The Attending ED Physician was interviewed in person on 7/19/10 at 9:35 AM. He/She said the Patient was definitely psychotic and was becoming more agitated as time went on. A urine sample needed to be obtained to determine if the Patient had ingested antifreeze and if there were any emergent medical issues as a result. He/she said we had needed to restrain the Patient, who was a very large and strong individual, and the local police had been called for assistance. He/She said he/she did not want patient ' s tazed but to prevent injuries it might be needed and the police make that determination. He/she said there had been 3 instances in the last 5 year when a patient had been tazed while in the ED by police offers. Two of the Patient had not been in police custody at the time.

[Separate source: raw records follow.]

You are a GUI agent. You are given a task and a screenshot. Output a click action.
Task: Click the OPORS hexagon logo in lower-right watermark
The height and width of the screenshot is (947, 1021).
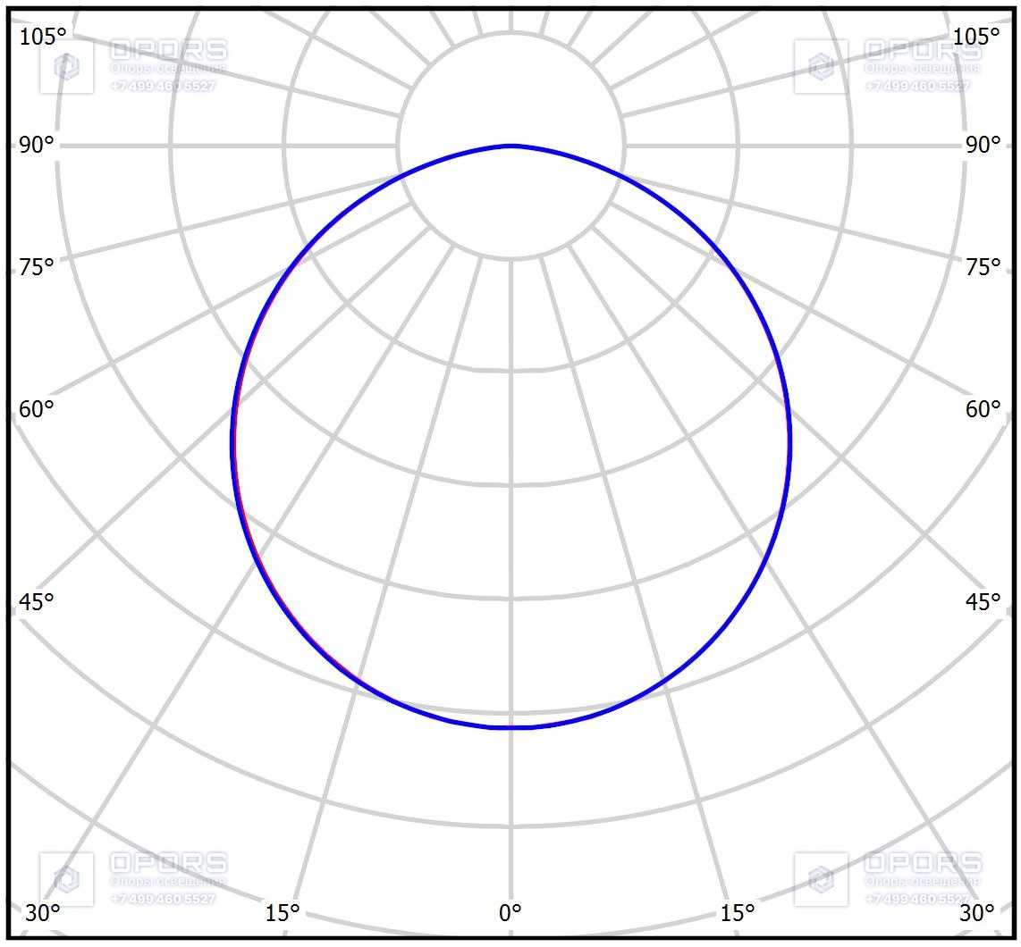[821, 879]
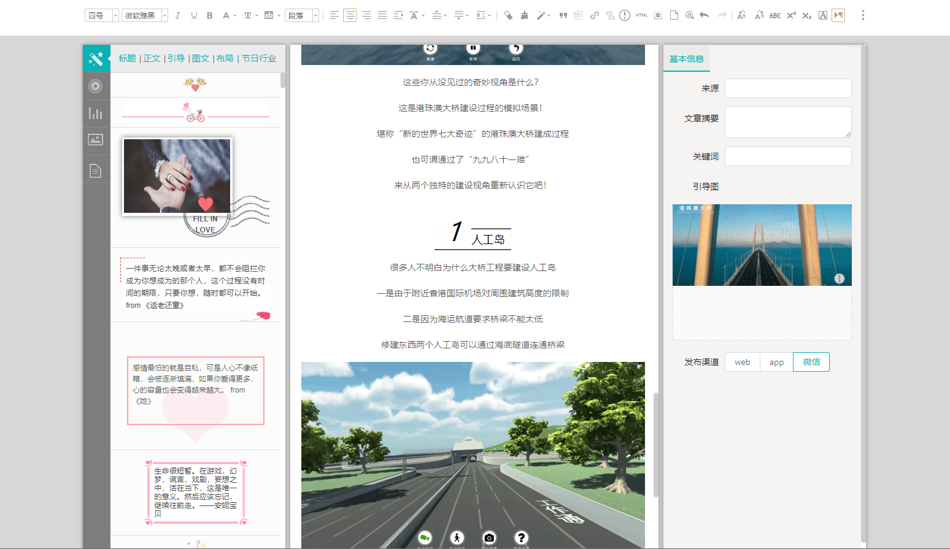This screenshot has width=950, height=549.
Task: Choose the 微信 publish channel
Action: (811, 362)
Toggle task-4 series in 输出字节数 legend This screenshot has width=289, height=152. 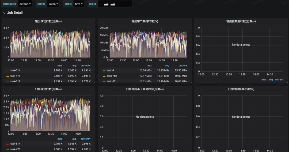coord(110,70)
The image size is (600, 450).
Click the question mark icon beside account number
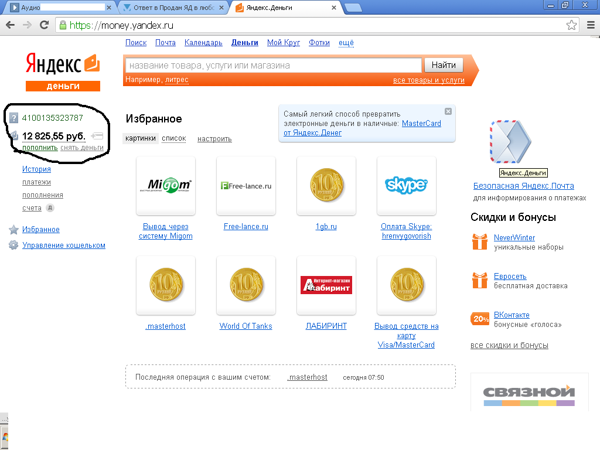point(14,118)
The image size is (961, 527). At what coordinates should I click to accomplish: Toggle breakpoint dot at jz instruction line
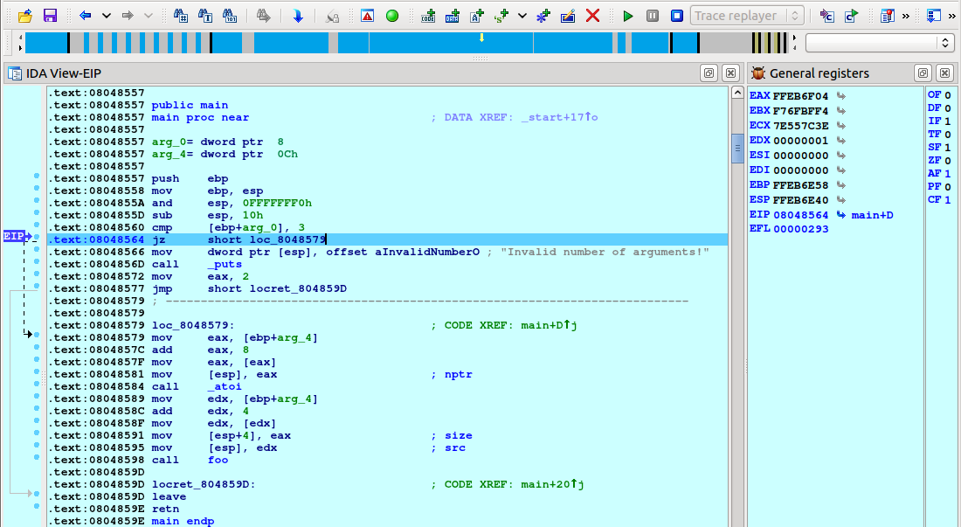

The Charge Nurse was interviewed in person on 7/19/10 at 8:10 AM. He/She said although he/she had not seen a tazer used on a patient before he/she had heard of other instances when they had been used by police called to assist in the ED. He/She said he/she thought utilizing a tazer on a patient depended on the situation and was judgment call. .
Tag No.: A0275
Based on interview and documentation review it was determined the Hospital failed to ensure the data collected related to the use of restraint included data that allowed for the monitoring of the effectiveness and quality of care provided as it related to restraint use.
Findings included:
Restraint data and analysis documentation, collected for January 2010-June 2010, was reviewed. The data was reviewed however the only analysis that was performed related to the completion of the medical record documentation and the nursing unit where the restraint was utilized. The data analysis did not included the time of day the restraint was utilized and/or any patterns of use, the reason for the restrain (behavioral or medical), the type of restraint utilized or if local police were called for assistance.
The Director of Risk Management was interviewed in person on 7/19/10 at 2:45 PM. He/She said the data collected for restraint utilization was only utilized to review number of restraints used by unit by month and if the medical record contains appropriate documentation. No other data on restraint utilization was collected and/or analyzed.